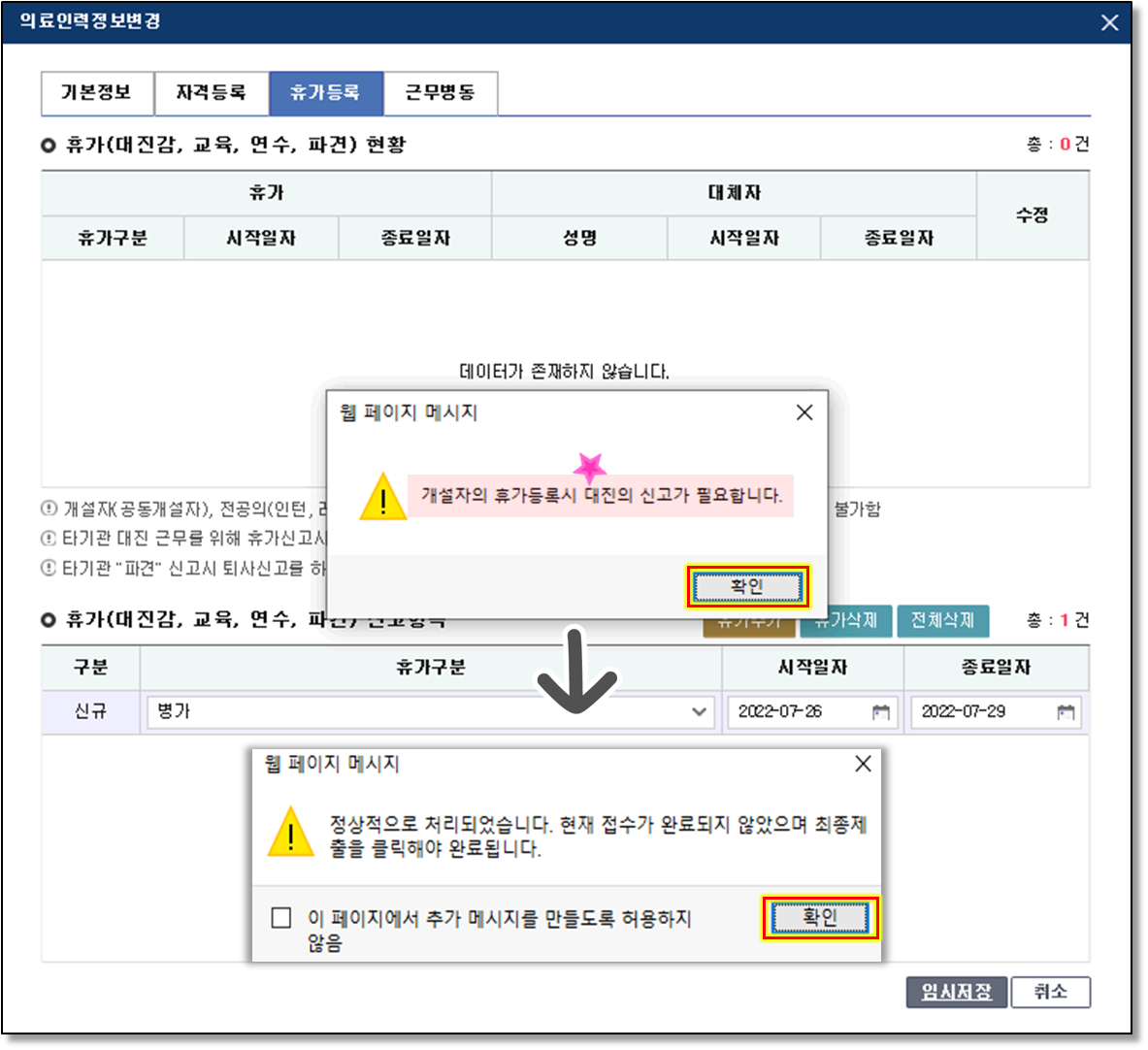The image size is (1148, 1050).
Task: Check the 추가 메시지 허용하지 않음 checkbox
Action: [281, 917]
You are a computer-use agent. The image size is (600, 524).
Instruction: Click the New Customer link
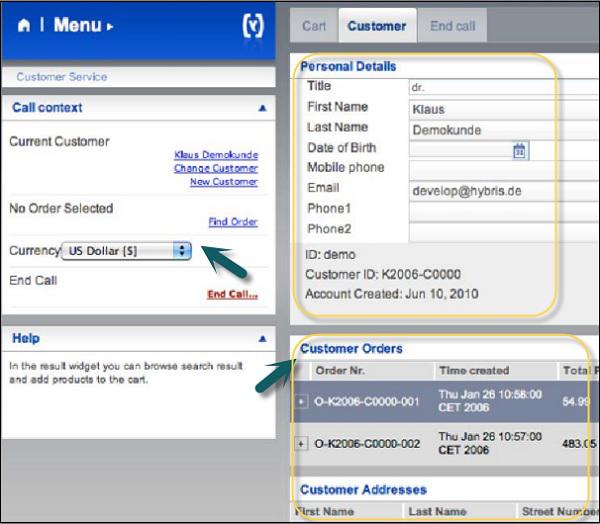pyautogui.click(x=223, y=181)
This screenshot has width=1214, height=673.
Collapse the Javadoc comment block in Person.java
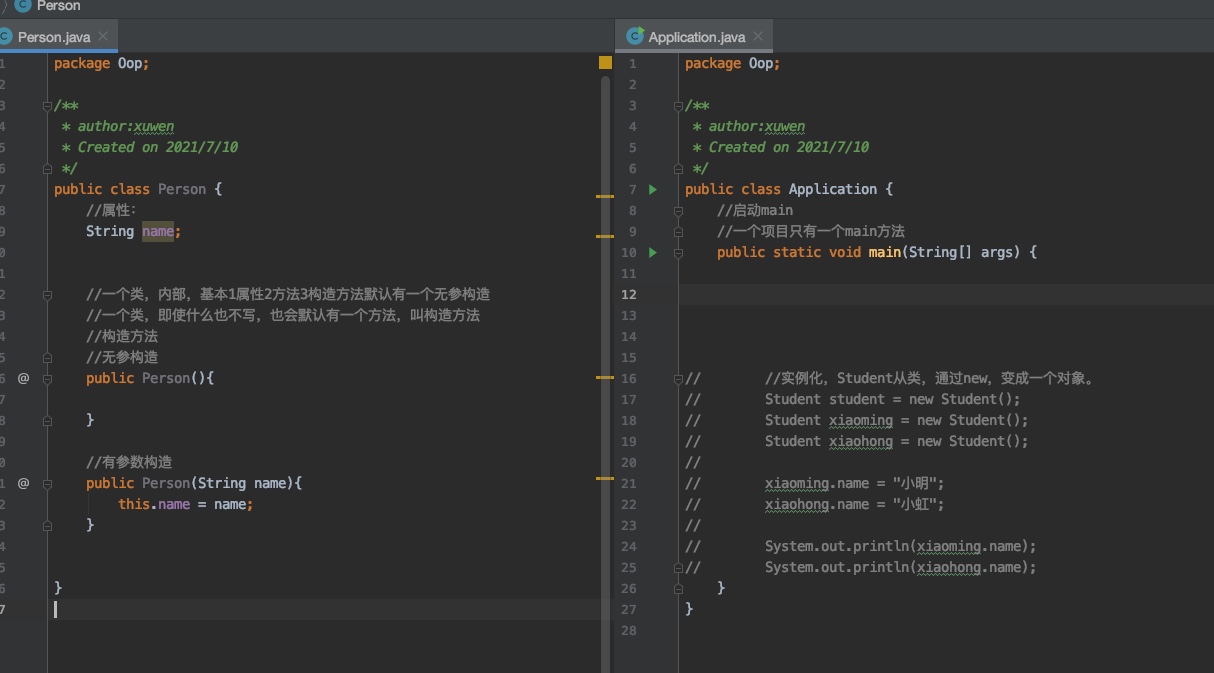tap(47, 106)
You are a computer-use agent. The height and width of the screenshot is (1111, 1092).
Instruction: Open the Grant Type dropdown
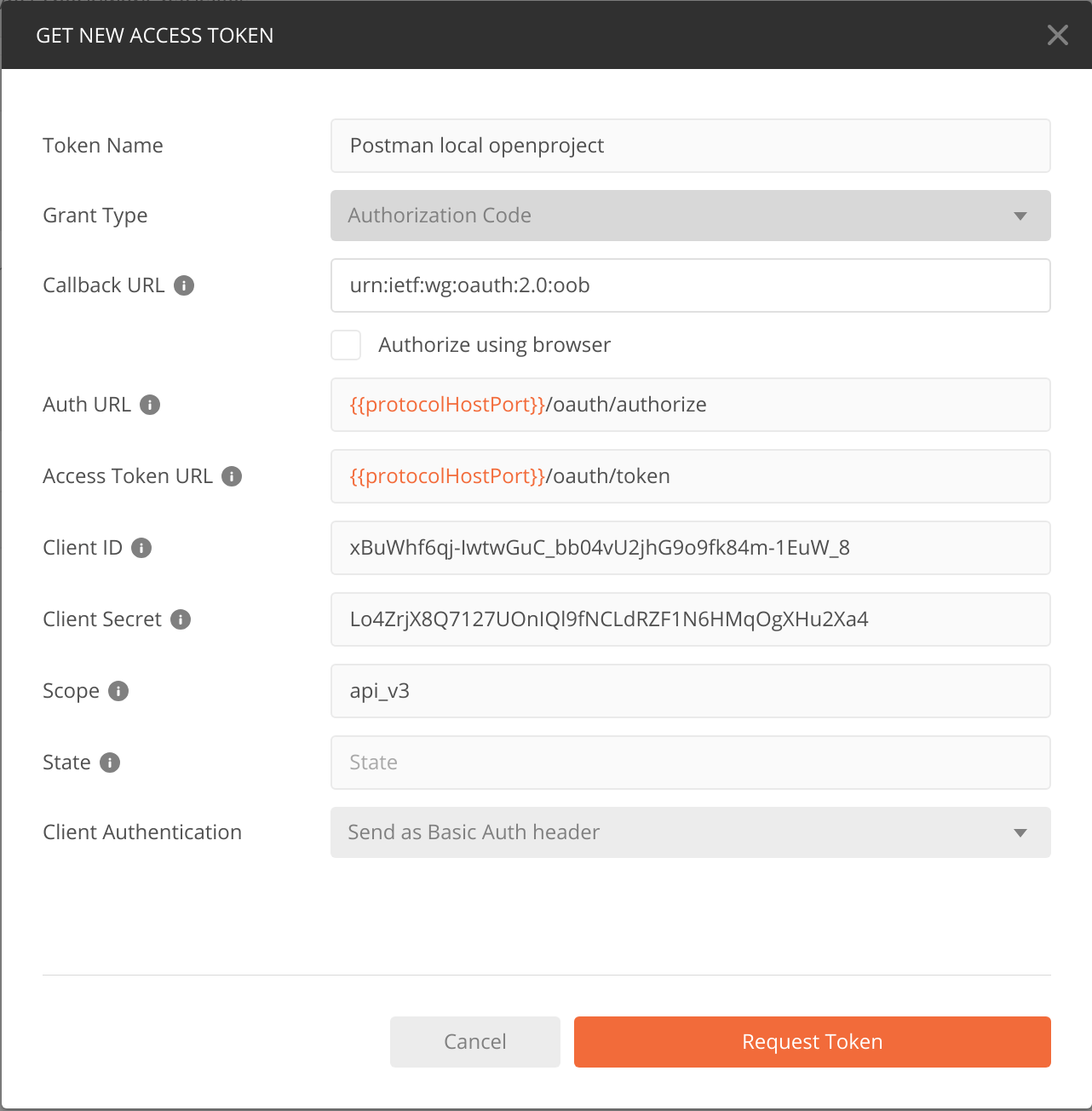(x=690, y=216)
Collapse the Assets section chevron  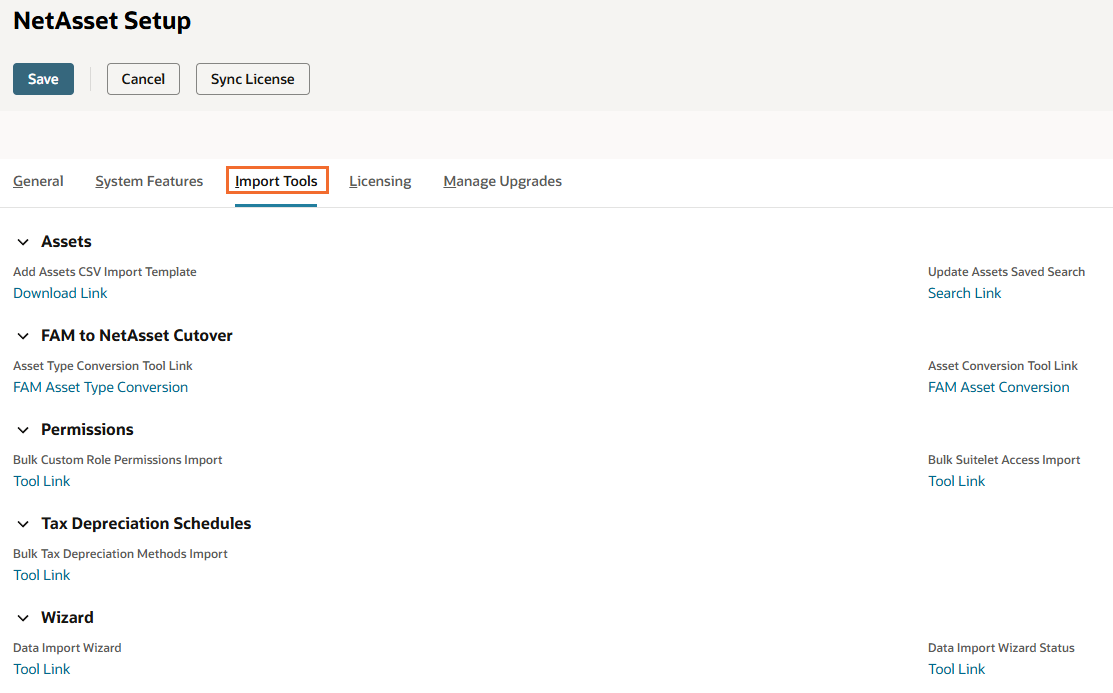tap(23, 242)
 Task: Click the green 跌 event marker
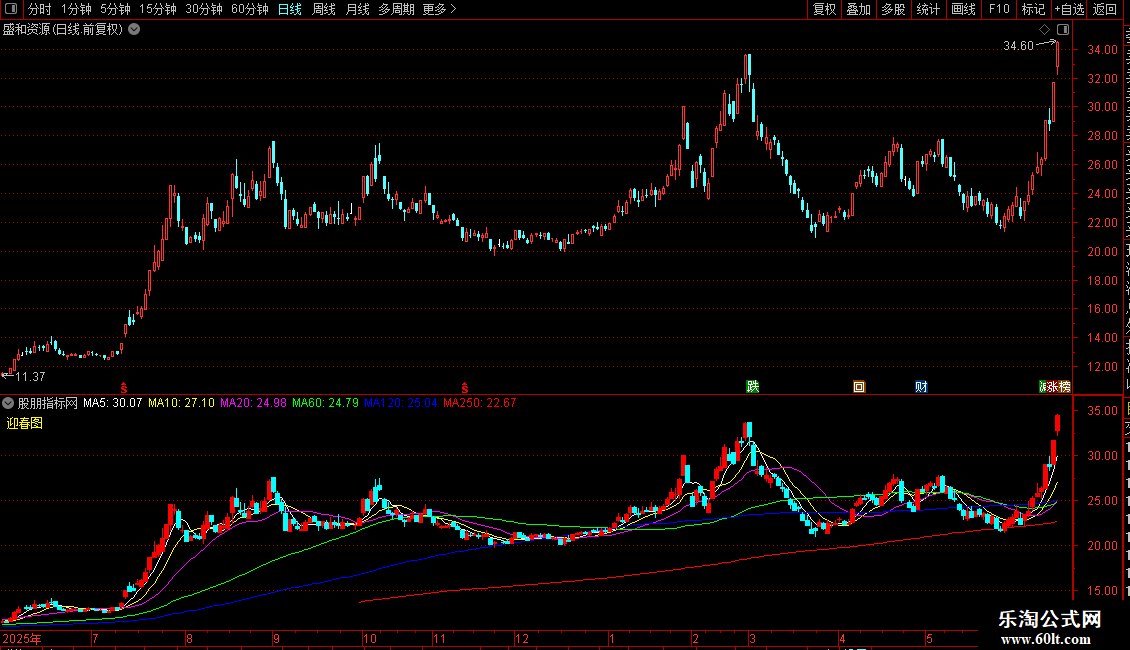click(x=752, y=387)
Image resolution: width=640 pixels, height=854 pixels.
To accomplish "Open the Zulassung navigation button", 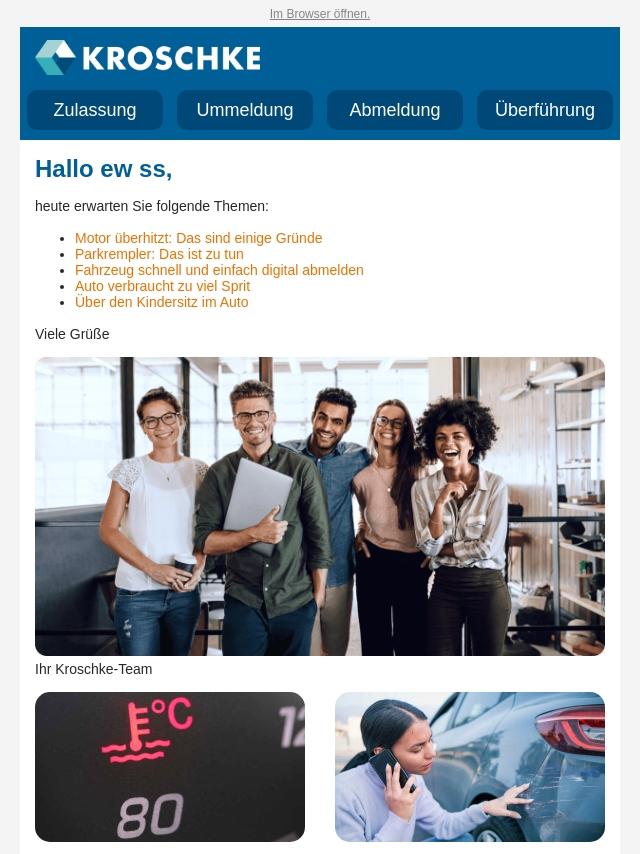I will coord(95,110).
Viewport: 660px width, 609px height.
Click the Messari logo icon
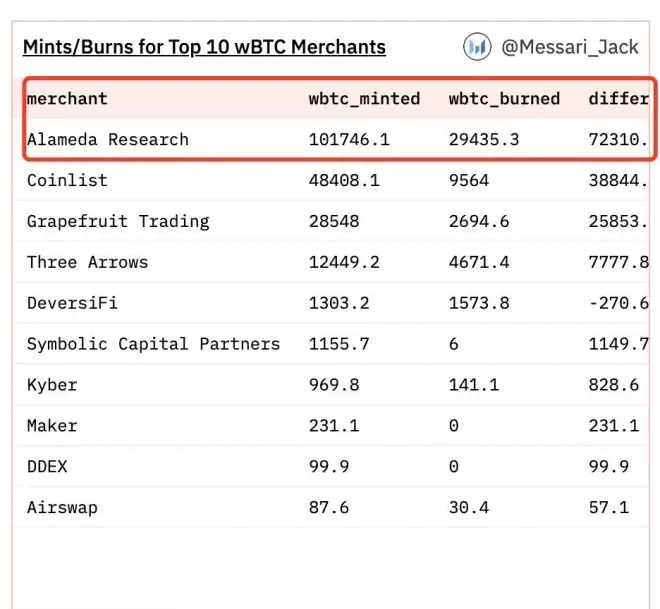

● Work instructions
Your answer must be everything above from the line with "You are a computer-use agent. The image" down to the line with "You are a computer-use agent. The height", word for word, and no pictures.

● Response to this task
You are a computer-use agent. The image size is (600, 524).
Instruction: Click the New Customer link
pyautogui.click(x=223, y=181)
This screenshot has width=1214, height=673.
Collapse the Javadoc comment block in Person.java
tap(47, 106)
You are a computer-use agent. The height and width of the screenshot is (1111, 1092).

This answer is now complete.